Published in final edited form as: Cell Signal. 2009 Sep 26;22(2):221–233. doi: 10.1016/j.cellsig.2009.09.017

Fig. 2.

Fig. 2

PGC migration in embryos overexpressing WT and SaaX mutated Gγ subunits. Bright-field image of an embryo injected with GFP-nos1-3′UTR mRNA [150pg] (A) results in GFP fluorescence restricted to the PGCs located at the anterior of the yolk extension (arrow in B).
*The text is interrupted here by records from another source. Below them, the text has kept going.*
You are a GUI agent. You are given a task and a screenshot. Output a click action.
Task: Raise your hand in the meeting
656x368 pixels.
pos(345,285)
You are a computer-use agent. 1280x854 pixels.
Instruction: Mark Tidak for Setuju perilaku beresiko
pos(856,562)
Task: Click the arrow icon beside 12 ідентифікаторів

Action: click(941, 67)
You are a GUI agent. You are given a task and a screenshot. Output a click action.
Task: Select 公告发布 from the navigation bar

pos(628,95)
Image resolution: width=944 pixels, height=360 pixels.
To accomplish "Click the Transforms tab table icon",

Bright-field image of an embryo injected with a mix of gng2-SaaX mRNA [20pg] driven ubiquitously (ubiq.) by the Xenopus β-globin 5′UTR & 3′UTR and the PGC driven GFP-nos1-3′ UTR mRNA (C). Fluorescent image of (C) reveals PGC migration defects (D) that are not observed when embryos are injected with gng2-WT mRNA [400pg] (E & F). Bright-field image of an embryo expressing gng8-SaaX [40pg] reveals no obvious alteration in somatic development (G) but fluorescent microscopy of the same embryo indicates PGC migration is perturbed (H). All embryos shown were injected with mRNAs at the 1 – 4 cell stage and subjected to microscopy at 24hpf.